La stagione primaverile può far emergere un leggero senso di stanchezza. La spossatezza deriva da vari fattori. A influire sono i mutamenti che avvengono nell’ambiente circostante. Il corpo ha bisogno di adattarsi alle trasformazioni naturali che contraddistinguono questo periodo dell’anno. Lo Yin Yoga può essere d’aiuto nel risvegliare le energie e nello sbloccare quelle stagnanti. Questo stile prevede di tenere più a lungo le posture e così facendo si liberano in profondità blocchi e tensioni.
Vediamo di seguito alcune posture Yin che aiutano a stimolare la vitalità.
La posizione della farfalla

- Questa postura yin è benefica per la zona lombare, per la colonna vertebrale.
- Favorisce l’allungamento della zona interna dell’inguine e aiuta a migliorare la flessibilità delle anche.
- A livello energetico stimola diversi punti energetici del corpo, influendo positivamente sui seguenti meridiani: quello della cistifellea, quello del fegato e quello dei reni.
Come si pratica
Si assume una posizione seduta. Comoda.

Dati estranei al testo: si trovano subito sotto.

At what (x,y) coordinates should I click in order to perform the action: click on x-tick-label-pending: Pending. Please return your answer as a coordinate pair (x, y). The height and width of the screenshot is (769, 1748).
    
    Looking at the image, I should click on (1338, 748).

Si incrociano le gambe, mantenendo il coccige aderente al tappetino yoga. Si posano le mani sulle ginocchia e si uniscono le piante dei piedi: usa le mani per avvicinare i talloni all’inguine.
Mettiti in avanti a partire dalle anche. Abbandonandosi alla forza di gravità si scende lentamente sino a raggiungere il proprio limite.
Si allargano le braccia in avanti a te: i palmi delle mani sono a terra.
È importante rilassare il collo. Si dovrebbe mantenere questa posizione per almeno 3-4-5 minuti, inspirando ed espirando con un ritmo lento e regolare del naso.
Si scioglie con calma la posizione.
Per favorire l’esecuzione di questa posizione si può adottare una variante che è quella di sedersi su un booster o su una coperta ripiegata.
La posizione della sfinge

Questa posizione yin favorisce l’apertura del petto e ciò migliora la respirazione. Grazie alla
lieve flessione all’indietro si va a lavorare sulla parte bassa della schiena, riducendo eventuali dolori in questa zona. La sfinge aiuta inoltre a migliorare la flessibilità della colonna vertebrale.
A livello energetico, va ad agire sui meridiani della vescica, dei reni, dello stomaco e della milza.
Come si pratica
Si inizia sdraiati proni, con le gambe ben distese e rilassate. I gomiti sono piegati a 90 gradi. I palmi delle mani e gli avambracci sono appoggiati dolcemente a terra, così come la fronte. Premendo sugli avambracci si fanno scivolare indietro le mani e si sollevano lentamente la testa e il petto. I gomiti sono allineati sotto le spalle. Il petto è in apertura in avanti. La respirazione è spontanea, senza sforzo. La mente è concentrata nello spazio del cuore.
Si tiene la posizione per un minimo di 4-5 minuti.
Ponte con supporto

Questa posizione è indicata per rigenerarsi e al contempo per rilassarsi.
Sul piano energico è benefica per i meridiani dei reni, della vescica e anche per quelli del cuore, dei polmoni e dello stomaco.
Per eseguire questa posizione dello yin yoga è necessario un supporto, come un mattoncino.
Come si pratica
Ci si sdraia supini, con le ginocchia piegate e le piante dei piedi a terra. Le braccia sono rilassate lungo i fianchi, con il palmo della mano sinistra a terra e quello della mano destra appoggiato su un mattoncino.
Si premono i piedi a terra per sollevare il bacino e attivate la muscolatura interna dell’addome per aumentare la pressione nei piedi.
In questa fase si posiziona in orizzontale il mattoncino sotto il coccige e si appoggia il bacino sul supporto. Le braccia sono rilassate lungo i fianchi. Si mantiene la posizione dai 3 ai 5 minuti, inspirando ed espirando con un ritmo lento.